In the United States, VW will offer a $1,000 compensation to its clients, but not in Europe

European consumer organizations ask for Volkswagen to compensate its customers following the emissions scandal revealed last September when the company admitted it had cheated U.S. tests by using a software known as “defeat devices” to mask nitrogen oxide emissions.

In the United States, Volkswagen has promised to offer a $1,000 compensation to its clients.

But in Europe, VW officials are not willing to do the same thing. As they said, they will repair the vehicles to remove illegal software, but they are not planning to pay consumers compensation, claiming that they have not suffered any loss.
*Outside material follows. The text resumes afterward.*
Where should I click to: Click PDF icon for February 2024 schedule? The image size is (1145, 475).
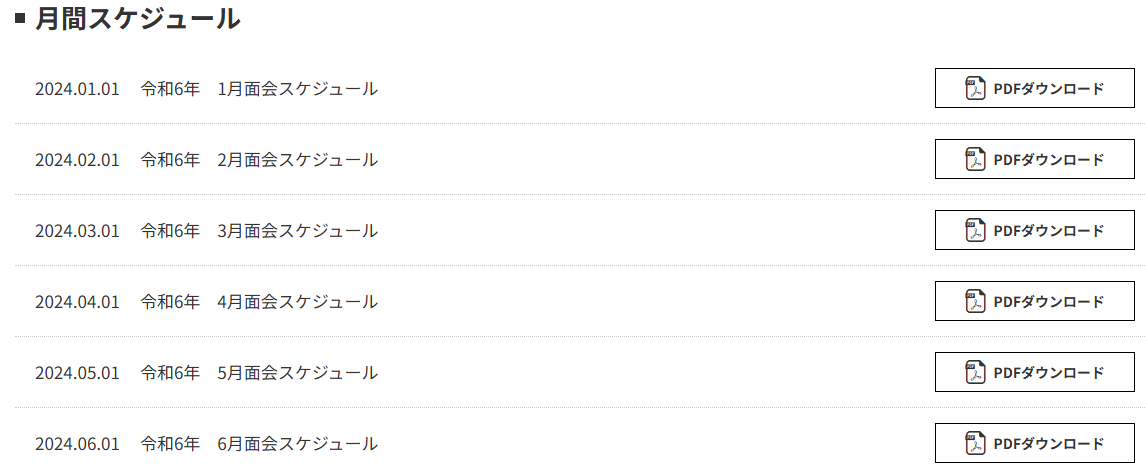pyautogui.click(x=975, y=159)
A few days ago, Europe’s Industry Commissioner Elzbieta Bienkowska, raised this issue during a meeting with VW’s Chief Executive Matthias Mueller in Brussels. She also wrote to him on January 15 with a list of demands.

On the top of the list is that the estimated 8.5 million European owners of VW cars fitted with illegal software, out of 11 million worldwide, should be compensated, as Reuters reports.

“I would like to ask you to reconsider your stance regarding compensation and reflect on the ways to offer compensation also to the European consumers,” Bienkowska says in the letter.

“The issue of compensation goes beyond the difference in the legal set-up between the U.S. and the EU and plays a fundamental role in viewing VW as a responsible and trustworthy company,” Bienkowska adds.

Volkswagen, though, claims that the US market cannot be compared with Europe’s. This is because, for example, US customers “will probably have to wait longer in order a solution to be found”, while VW officials have not yet clarified the conditions for the withdrawal of about 100,000 vehicles, contrary to what applies in Europe. “For each market we anticipate a different package of measures,” the company explained.